--- Start ---
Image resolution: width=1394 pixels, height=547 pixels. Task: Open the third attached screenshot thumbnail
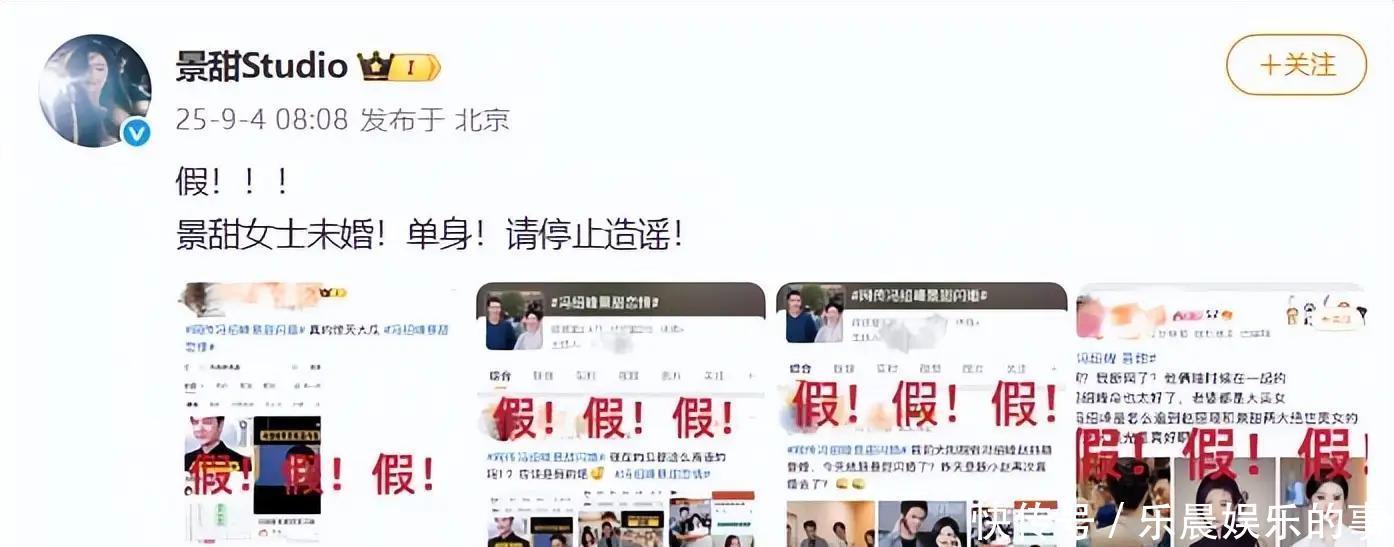pyautogui.click(x=921, y=414)
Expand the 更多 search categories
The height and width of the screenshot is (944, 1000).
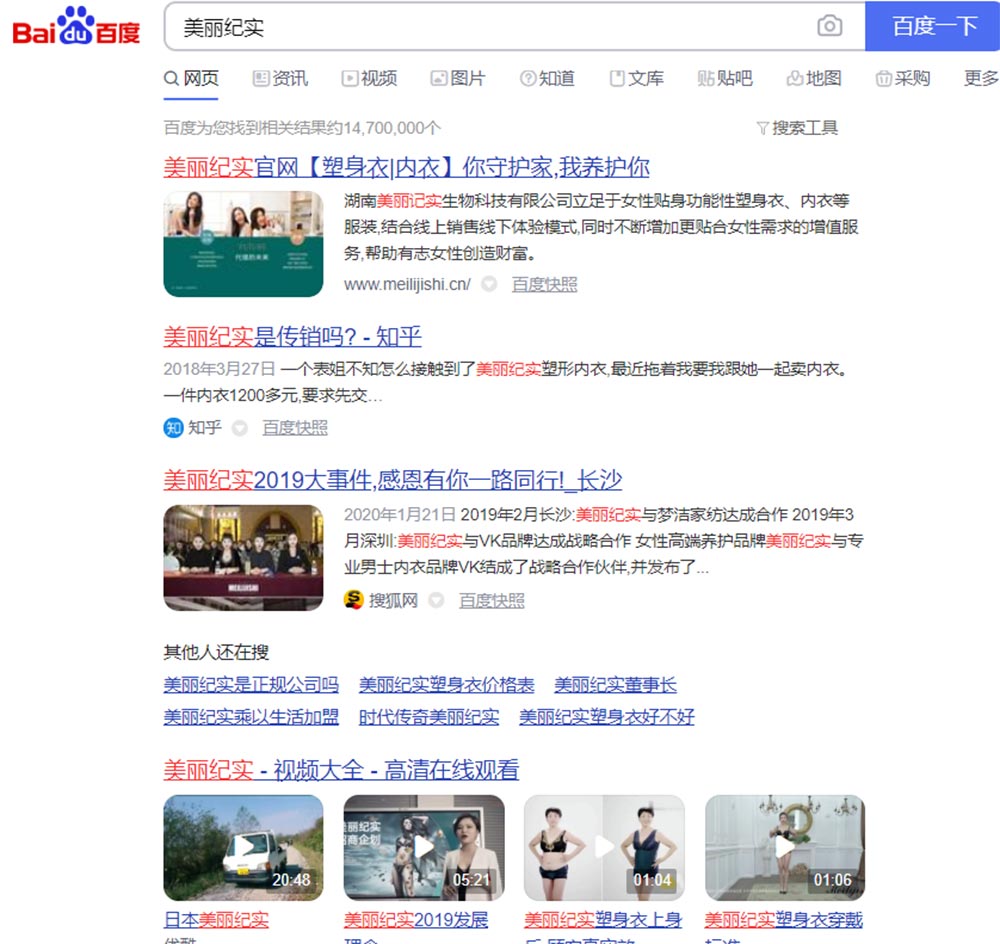[x=981, y=78]
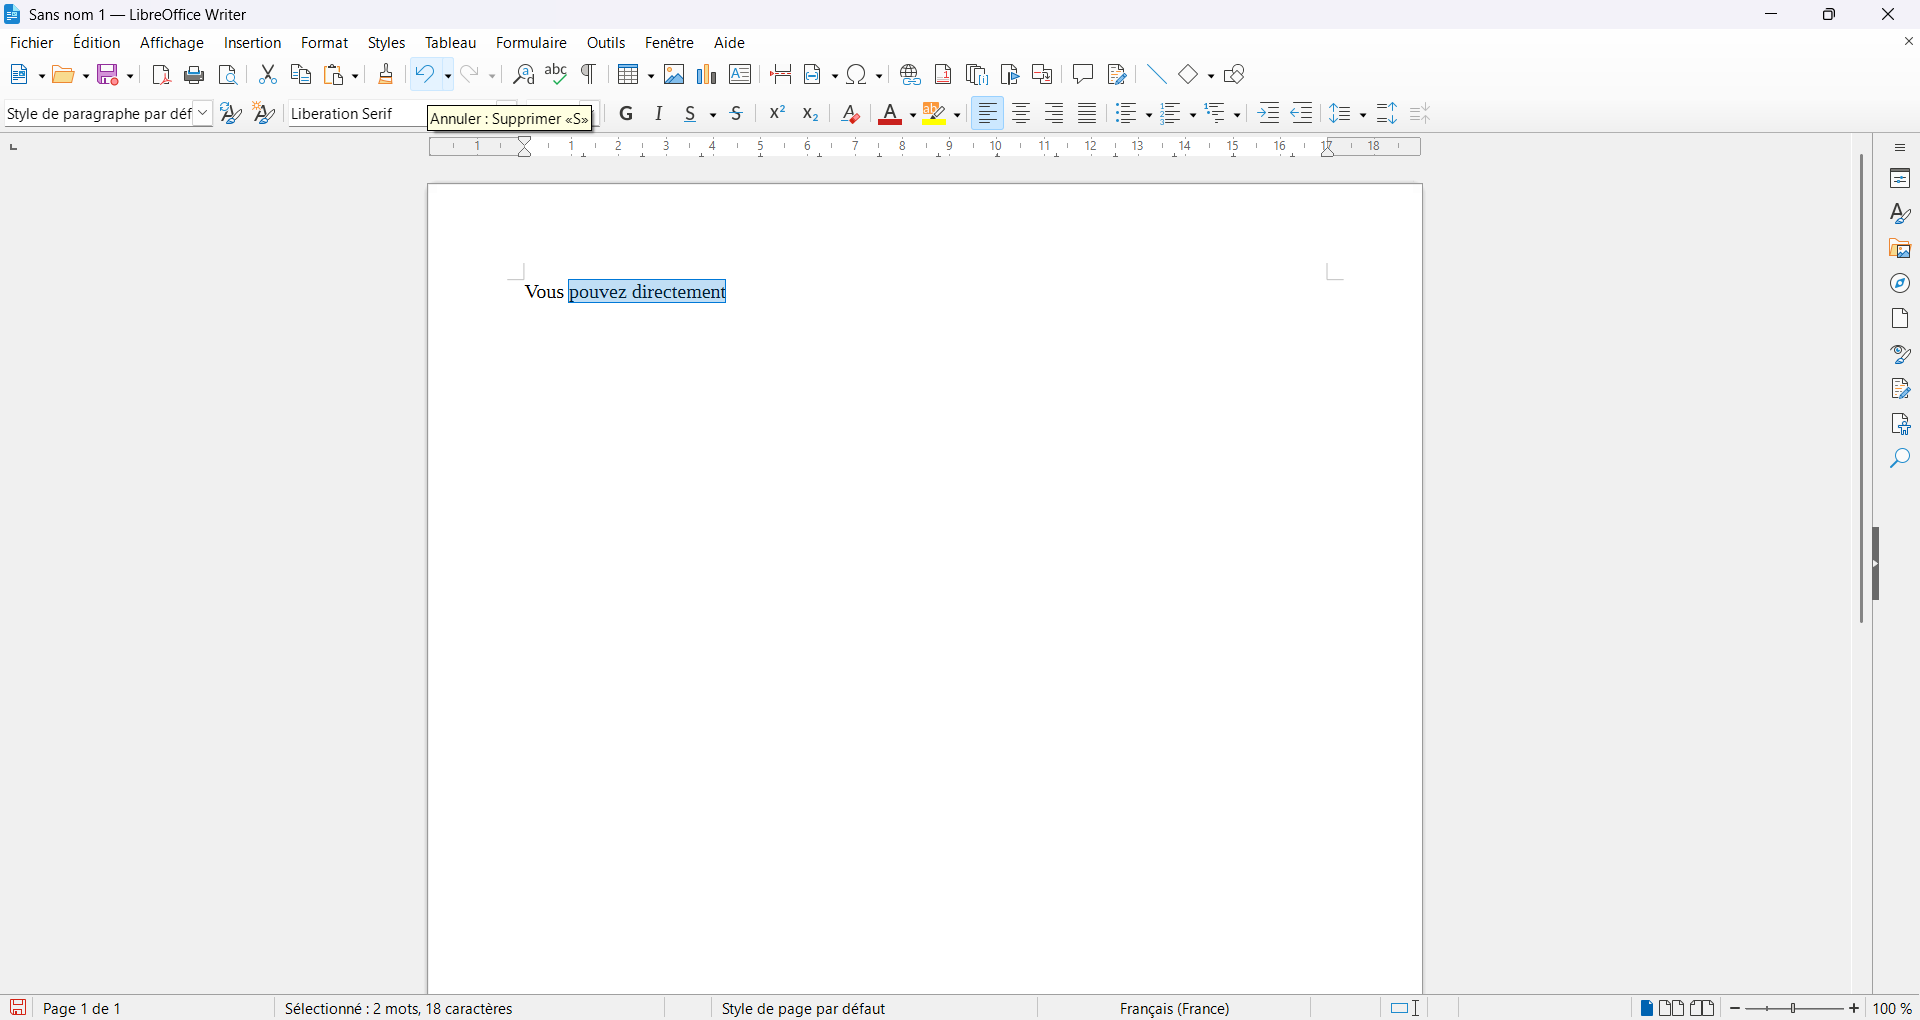This screenshot has height=1020, width=1920.
Task: Expand the paragraph style dropdown
Action: tap(203, 114)

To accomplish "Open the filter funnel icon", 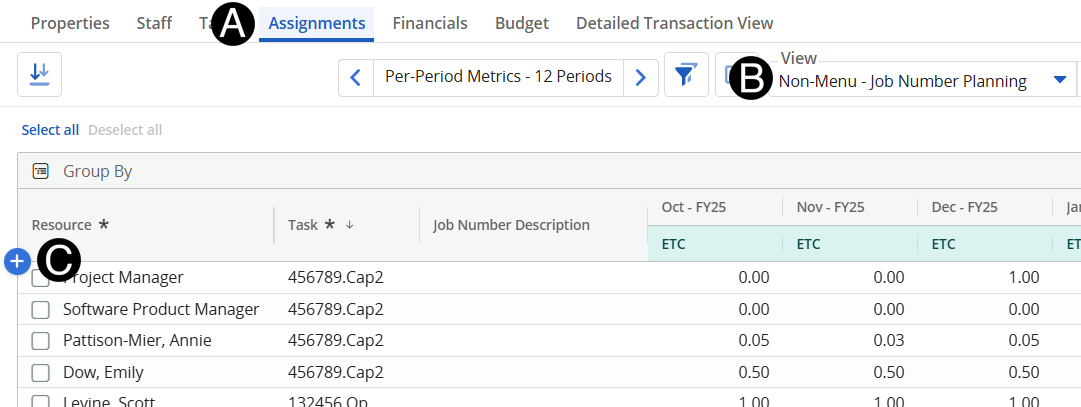I will 686,76.
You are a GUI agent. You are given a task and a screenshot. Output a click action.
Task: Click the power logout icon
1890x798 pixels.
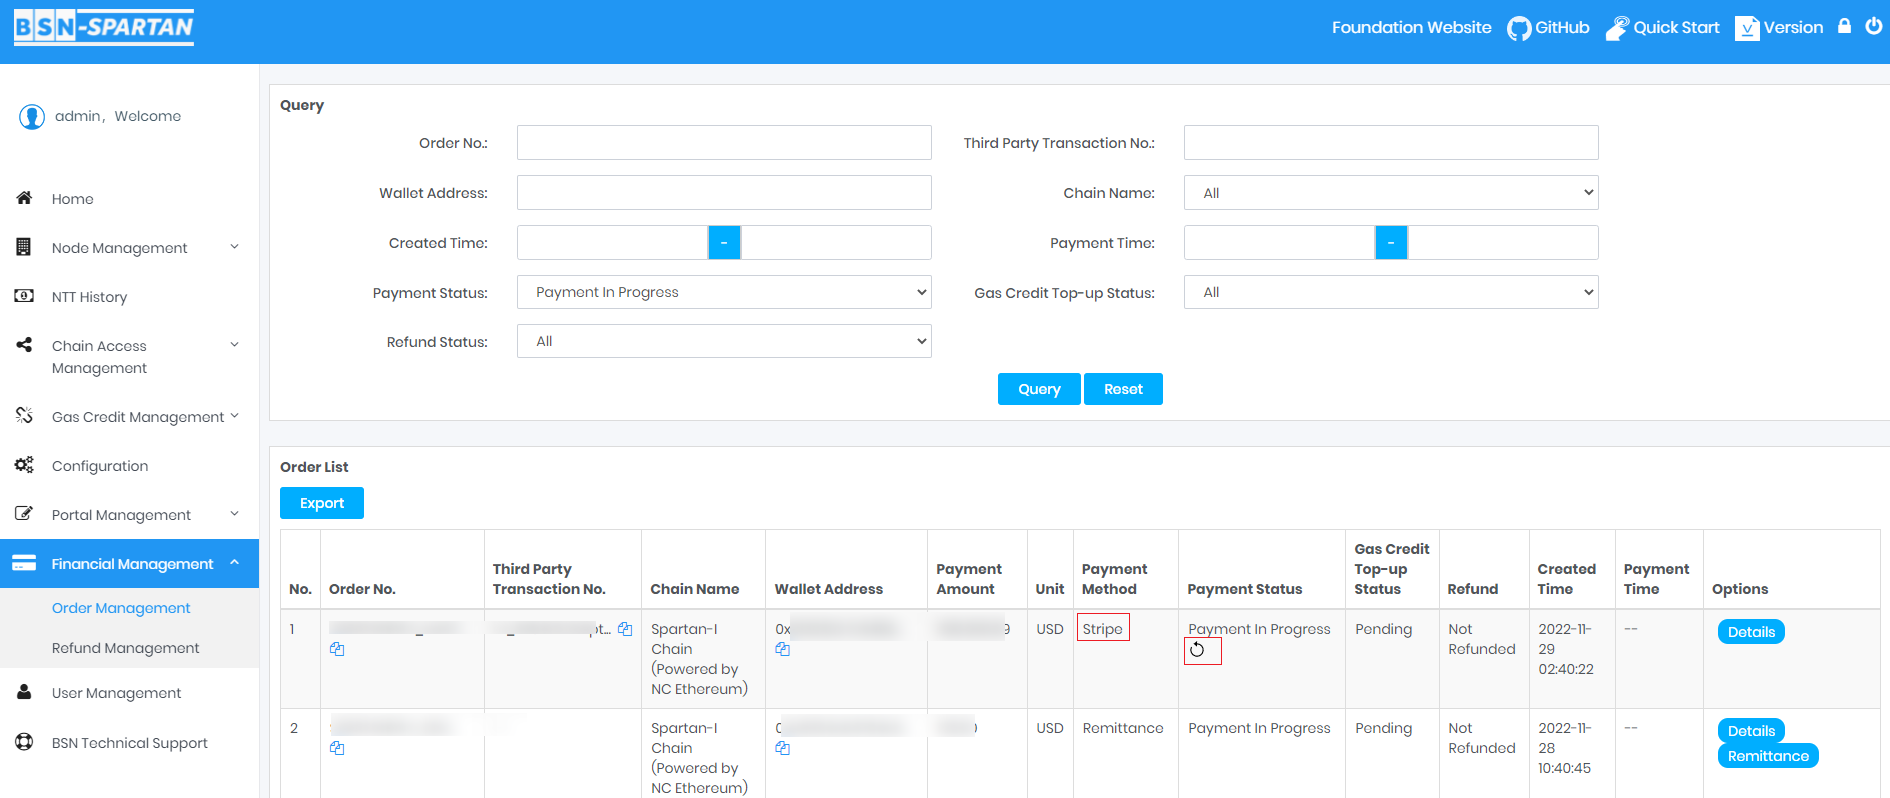(x=1873, y=27)
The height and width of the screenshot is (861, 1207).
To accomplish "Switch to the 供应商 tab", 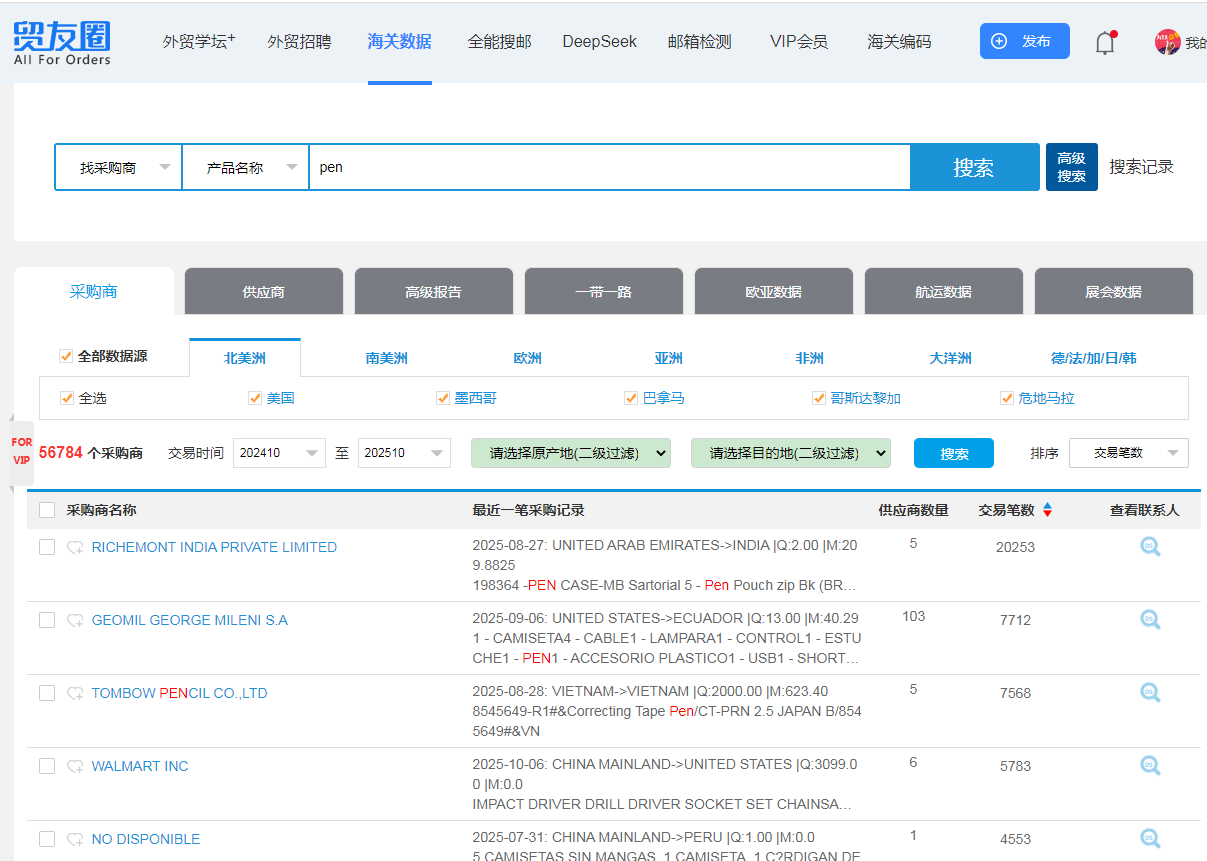I will 264,292.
--- End ---
What needs to be done:
Print the rows from the line containing "You are a GUI" through the line containing "(x=1873, y=27)", both included, reproducing them verbatim without the pictures.

Task output:
You are a GUI agent. You are given a task and a screenshot. Output a click action.
Task: Click the power logout icon
1890x798 pixels.
(x=1873, y=27)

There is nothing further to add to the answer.